Vibe Coding for SaaS MVPs Checklist
Vibe coding accelerates SaaS MVP development — but speed without structure produces a fast mess. This checklist keeps your build focused, your scope contained, and your output shippable. Run through it before you start, during the build, and before you hand your MVP to first users.
✅ Phase 1: Before You Start Coding
- → Define the activation event — the single action that proves your core value to a user. Everything in the MVP exists to get users to this moment.
- → Write the five-screen scope — list the exact screens your MVP needs. If you cannot name them, you are not ready to build. Cut anything that is not required for the activation event.
- → Set a hard deadline — 2 weeks for a solo founder, 4 weeks maximum. A vibe coding MVP that takes 3 months is not a vibe coding MVP.
- → Choose your stack before session 1 — pick one frontend framework, one backend, one database. Do not let the AI suggest alternatives mid-build; context switching costs days.

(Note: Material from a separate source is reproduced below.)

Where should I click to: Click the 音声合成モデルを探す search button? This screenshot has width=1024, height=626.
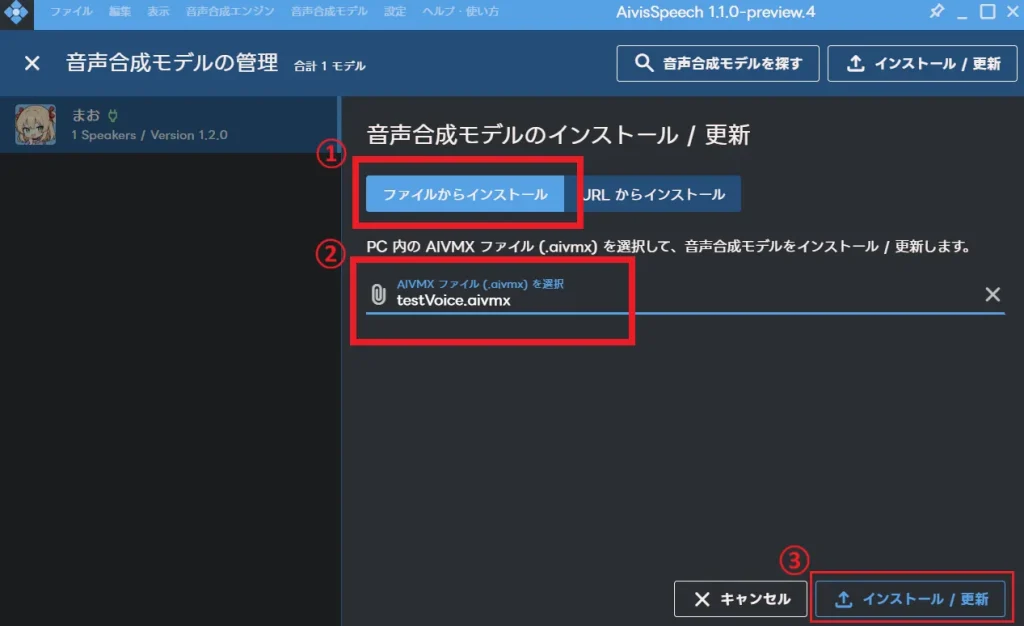(x=718, y=63)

- → Write your master prompt — describe your product, tech stack, target user, and the activation event in 200 words. Paste this at the start of every AI coding session to maintain context.
- → Set up auth before anything else — auth retrofitted later is a week of work. Use Clerk, Supabase Auth, or Auth.js from session 1.
- → Create a feature parking lot — a text file or Notion page for ideas that come up during the build. Every "what if we also" idea goes there, not into the codebase.
✅ Phase 2: During the Build
- → Commit after every working feature — never let the AI rewrite more than you can recover in 10 minutes. Commit early, commit often, use descriptive messages.
- → Test the happy path manually after every session — AI-generated code often breaks adjacent features silently. Walk the core user flow after every major change.
- → Keep sessions under 90 minutes — AI context degrades in long sessions. Start a fresh session with your master prompt rather than continuing a session that has gone stale.
- → Do not add new features until existing ones work end-to-end — the AI will happily scaffold new screens while previous screens are broken. Keep the build vertical, not horizontal.
- → Review generated code before merging — read every significant function. You are responsible for what ships, and AI hallucinates edge cases silently.
- → Use real data from day one — seed your database with realistic test data immediately. UIs built against empty states ship with empty-state bugs.
- → Log errors explicitly — add a simple error boundary and a console.error wrapper early. Debugging a vibe-coded app without error visibility is extremely slow.
✅ Phase 3: Before You Ship to First Users
- → Walk the full signup-to-activation-event flow as a new user — use an incognito window, a fresh account, no pre-loaded data. This is what your users will experience.
- → Check mobile layout — even B2B SaaS gets first visits on mobile. Broken layout kills trust before the user sees the product.
- → Verify environment variables are set in production — the most common vibe coding ship failure. API keys, database URLs, auth secrets — confirm all are set in your hosting environment.
- → Add basic error handling for empty states — every list that can be empty needs an empty state. Every form that can fail needs a failure message.
- → Test signup with a real email address you control — confirm the confirmation email arrives, the link works, and the user lands on the right page.
- → Set up a way to receive user feedback — a Tally form, a feedback widget, or a mailto link. You need feedback before you can iterate.
- → Know your rollback plan — if something breaks after you share the link, what do you do? A rollback to a known-good commit should take under 5 minutes.
What to Do Next
Run Phase 1 today if you have not started building. If you are mid-build, run Phase 2 retrospectively — identify what you skipped and address the highest-risk gaps before your next session. If you are about to share the link with your first users, run Phase 3 in order and do not skip the incognito signup test. That test finds 80% of the issues your first user will encounter.